By: Jake Stofan | Capitol News Service
November 15, 2017
TALLAHASSEE, Fla. (CNS) -- After 14 people died in a nursing home in south Florida following Hurricane Irma, Governor Rick Scott issued an emergency rule requiring nursing homes and assisted living facilities to install generators.
An administrative law judge has since thrown out the emergency rule, but Governor Scott is appealing.
The rule remains in effect, but even if it is overturned, lawmakers have filed legislation that would require not only generators, but also prioritize power restoration to elder care facilities.

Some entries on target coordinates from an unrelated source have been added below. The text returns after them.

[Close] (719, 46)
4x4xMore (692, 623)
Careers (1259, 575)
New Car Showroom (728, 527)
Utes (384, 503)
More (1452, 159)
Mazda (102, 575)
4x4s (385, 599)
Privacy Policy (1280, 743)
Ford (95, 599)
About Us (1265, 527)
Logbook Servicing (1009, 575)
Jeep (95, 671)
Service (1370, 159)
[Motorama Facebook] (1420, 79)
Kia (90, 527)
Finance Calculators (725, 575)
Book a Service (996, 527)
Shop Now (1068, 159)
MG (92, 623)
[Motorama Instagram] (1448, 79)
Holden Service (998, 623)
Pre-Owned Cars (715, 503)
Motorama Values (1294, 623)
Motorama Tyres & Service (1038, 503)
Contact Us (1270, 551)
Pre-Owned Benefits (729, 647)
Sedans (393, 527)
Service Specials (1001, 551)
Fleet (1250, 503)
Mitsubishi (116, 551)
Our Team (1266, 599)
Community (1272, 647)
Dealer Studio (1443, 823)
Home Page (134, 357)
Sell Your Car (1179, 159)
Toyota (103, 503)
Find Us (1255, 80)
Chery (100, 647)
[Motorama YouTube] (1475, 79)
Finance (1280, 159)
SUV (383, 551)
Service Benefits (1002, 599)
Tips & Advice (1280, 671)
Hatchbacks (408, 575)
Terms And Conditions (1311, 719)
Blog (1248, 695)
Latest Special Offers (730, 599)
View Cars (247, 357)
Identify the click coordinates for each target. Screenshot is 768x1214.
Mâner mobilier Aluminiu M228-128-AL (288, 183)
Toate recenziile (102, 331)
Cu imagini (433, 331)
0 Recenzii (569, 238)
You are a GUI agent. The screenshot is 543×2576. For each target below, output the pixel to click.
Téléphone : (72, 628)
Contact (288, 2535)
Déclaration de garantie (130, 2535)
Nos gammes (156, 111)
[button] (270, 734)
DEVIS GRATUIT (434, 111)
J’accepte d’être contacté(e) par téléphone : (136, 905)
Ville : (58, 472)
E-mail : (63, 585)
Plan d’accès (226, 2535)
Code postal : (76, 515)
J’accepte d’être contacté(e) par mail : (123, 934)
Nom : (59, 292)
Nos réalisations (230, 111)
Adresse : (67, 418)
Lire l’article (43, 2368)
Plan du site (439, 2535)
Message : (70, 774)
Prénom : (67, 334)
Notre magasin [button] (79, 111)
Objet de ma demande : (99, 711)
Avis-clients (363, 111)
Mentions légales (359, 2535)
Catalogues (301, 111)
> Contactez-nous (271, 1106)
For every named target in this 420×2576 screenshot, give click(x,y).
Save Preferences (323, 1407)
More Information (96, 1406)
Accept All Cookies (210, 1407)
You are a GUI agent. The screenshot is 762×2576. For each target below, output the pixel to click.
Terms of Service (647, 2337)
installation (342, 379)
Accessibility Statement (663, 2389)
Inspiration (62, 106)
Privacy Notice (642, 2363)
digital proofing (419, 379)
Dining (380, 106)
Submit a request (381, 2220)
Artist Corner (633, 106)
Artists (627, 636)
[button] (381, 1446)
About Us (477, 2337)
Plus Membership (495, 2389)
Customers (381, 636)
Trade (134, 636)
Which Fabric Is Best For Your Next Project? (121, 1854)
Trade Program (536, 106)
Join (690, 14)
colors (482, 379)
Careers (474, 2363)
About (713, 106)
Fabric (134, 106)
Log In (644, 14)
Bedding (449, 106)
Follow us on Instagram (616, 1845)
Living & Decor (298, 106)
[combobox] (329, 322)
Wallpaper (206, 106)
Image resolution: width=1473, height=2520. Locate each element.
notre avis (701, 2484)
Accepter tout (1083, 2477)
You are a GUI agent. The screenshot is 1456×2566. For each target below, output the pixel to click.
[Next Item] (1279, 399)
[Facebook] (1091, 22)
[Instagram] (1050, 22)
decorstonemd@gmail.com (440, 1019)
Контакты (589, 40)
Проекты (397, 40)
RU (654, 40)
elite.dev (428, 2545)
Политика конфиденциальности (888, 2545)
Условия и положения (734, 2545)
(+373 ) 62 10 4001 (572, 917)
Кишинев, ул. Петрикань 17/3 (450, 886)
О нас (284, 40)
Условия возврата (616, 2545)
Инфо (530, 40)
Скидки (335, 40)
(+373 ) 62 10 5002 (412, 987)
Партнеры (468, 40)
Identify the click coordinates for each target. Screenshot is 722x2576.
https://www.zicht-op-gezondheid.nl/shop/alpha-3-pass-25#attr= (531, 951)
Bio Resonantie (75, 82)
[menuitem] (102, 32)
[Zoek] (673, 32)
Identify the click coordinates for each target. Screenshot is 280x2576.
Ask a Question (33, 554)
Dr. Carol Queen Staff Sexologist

"Prioritize them appropriately," said Representative Katie Edwards. "Make sure that each county includes assisted living facilities and nursing homes in their restoration of power program."
The bill also restores power to the state long term care ombudsman, giving the position more authority to investigate facilities.
The Florida Health Care Association opposes the legislation, saying a requirement for facilities to acquire liability insurance means bigger payouts for trial lawyers when something goes wrong.
"The legislature is already requiring nursing homes to pay their judgement," said Kristen Knapp of the FHCA. "If they don't pay their judgement, they lose their license. Why do they need liability insurance?"
Bill sponsors argue heightened oversight will result in fewer accidents like the one that took the lives of 14 elderly residents, meaning less opportunities for lawsuits.
"If good nursing homes are providing good care, they shouldn't have anything to fear from this legislation," said Senator Gary Farmer.
The bill would require generators in nursing homes and assisted living facilities by July of next year, a month after hurricane season begins.
The bill has been filed in both the House and Senate. Sponsors say bi-partisan support is growing, but only Democrats were present at the announcement of the legislation.